::: Source document :::
Gotta love War. Unfortunately I had the bad luck to get somewhat injured during the first battle. I don’t really remember if I had fought Lost Boy Adam before. But he is insane. He fought off me and someone else, while one of us was in front of him and one of us were behind him. Of course I had managed to run backwards full steam into the steps on the side of the castle. Follow that with getting nailed in the elbow with a full speed long sword swing. The oddly shaped bruise (maybe due to pads?) is blood red right now. Oh well. The war was a ton of fun though. I think I did the eliminate the whole opposing side with deaths from behind about four times. There really is no easier way to get the other sides army wanting to kill you really badly.
As the group we did pretty good too. Some of the guys were on fire with their spears. I had a tendency to keep whichever was with me from getting killed, or to be a human guinea pig, get killed and open up the other sides spear man. Rob finally figured out that trying to fight off 5 people at once is a bad idea if its a res battle. Unfortunately by the end of the day Gerade was out of action with a slight injuries.
::: Listed entries :::
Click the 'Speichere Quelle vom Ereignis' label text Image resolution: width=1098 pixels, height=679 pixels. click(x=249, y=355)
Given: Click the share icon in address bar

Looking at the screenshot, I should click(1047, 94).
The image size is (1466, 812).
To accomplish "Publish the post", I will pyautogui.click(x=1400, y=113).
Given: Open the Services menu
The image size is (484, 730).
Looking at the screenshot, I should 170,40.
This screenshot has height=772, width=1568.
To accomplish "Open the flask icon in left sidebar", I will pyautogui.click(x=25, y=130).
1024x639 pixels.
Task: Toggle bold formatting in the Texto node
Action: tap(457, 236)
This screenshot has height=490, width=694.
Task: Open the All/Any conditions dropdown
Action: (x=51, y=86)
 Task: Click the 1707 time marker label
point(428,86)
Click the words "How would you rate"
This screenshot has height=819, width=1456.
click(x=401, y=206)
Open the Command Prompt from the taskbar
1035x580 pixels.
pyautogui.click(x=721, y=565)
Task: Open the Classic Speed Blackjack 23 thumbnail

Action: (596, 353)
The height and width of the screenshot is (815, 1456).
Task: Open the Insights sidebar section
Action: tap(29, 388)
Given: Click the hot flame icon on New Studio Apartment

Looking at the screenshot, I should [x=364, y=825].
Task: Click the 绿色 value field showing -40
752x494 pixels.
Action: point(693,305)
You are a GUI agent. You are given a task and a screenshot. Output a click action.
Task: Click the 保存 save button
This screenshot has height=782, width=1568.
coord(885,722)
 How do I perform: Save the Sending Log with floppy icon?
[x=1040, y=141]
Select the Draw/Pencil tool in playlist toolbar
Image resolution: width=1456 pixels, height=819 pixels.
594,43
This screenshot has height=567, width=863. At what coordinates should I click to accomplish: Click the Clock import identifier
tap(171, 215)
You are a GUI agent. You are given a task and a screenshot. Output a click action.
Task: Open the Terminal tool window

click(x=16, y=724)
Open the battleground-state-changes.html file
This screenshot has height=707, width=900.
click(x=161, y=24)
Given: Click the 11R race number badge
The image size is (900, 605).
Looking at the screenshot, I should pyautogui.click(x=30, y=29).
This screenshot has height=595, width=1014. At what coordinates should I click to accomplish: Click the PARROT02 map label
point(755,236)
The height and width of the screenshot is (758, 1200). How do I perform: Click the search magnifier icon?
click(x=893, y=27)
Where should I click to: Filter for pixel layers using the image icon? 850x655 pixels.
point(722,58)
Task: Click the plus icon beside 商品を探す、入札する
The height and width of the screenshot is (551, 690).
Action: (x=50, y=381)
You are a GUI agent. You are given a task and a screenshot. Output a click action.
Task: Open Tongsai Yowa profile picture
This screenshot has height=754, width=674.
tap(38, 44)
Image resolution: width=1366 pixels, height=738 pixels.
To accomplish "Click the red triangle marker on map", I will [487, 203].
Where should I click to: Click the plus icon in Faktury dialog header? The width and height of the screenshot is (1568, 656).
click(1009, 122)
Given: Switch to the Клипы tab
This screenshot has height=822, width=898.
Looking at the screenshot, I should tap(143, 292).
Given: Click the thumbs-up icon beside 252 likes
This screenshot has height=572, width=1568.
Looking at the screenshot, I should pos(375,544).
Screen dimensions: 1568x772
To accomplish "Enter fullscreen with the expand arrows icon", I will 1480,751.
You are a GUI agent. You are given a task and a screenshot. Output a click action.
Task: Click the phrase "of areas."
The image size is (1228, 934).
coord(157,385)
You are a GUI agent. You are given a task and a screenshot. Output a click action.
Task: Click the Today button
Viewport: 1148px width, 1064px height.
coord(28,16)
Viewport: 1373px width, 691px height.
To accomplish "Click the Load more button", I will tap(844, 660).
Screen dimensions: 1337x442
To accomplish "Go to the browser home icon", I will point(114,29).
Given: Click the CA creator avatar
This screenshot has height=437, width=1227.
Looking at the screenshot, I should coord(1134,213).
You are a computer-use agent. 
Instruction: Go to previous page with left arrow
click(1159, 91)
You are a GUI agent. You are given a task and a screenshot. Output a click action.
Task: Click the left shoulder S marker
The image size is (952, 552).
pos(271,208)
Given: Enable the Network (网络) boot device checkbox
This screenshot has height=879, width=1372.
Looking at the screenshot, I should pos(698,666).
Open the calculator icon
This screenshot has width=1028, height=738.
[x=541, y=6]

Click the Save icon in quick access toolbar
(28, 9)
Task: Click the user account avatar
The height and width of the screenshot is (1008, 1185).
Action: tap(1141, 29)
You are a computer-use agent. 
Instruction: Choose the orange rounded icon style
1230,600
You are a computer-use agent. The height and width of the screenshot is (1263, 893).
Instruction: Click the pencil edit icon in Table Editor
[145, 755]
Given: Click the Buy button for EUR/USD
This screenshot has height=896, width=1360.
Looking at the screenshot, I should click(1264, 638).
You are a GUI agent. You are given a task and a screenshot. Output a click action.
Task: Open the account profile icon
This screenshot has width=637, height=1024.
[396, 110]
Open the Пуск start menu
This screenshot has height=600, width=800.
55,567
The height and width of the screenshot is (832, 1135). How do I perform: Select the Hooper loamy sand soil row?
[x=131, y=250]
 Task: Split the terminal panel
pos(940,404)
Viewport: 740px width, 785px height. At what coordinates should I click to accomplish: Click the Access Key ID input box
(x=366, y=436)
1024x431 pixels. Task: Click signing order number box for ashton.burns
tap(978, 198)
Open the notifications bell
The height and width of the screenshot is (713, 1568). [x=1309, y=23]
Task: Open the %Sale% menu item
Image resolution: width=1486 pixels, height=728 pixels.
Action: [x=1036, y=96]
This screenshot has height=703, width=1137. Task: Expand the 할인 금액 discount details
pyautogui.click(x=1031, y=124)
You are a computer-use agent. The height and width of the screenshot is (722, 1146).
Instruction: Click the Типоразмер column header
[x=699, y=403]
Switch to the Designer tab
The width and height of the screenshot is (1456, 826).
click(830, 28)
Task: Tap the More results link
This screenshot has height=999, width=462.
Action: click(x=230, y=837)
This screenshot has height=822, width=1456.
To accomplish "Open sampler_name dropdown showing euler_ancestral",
:::
* What is required *
In the war post, where was the writer struck by the full-speed long sword swing? The records come from a different source than the war post.

* Finished answer *
In the elbow.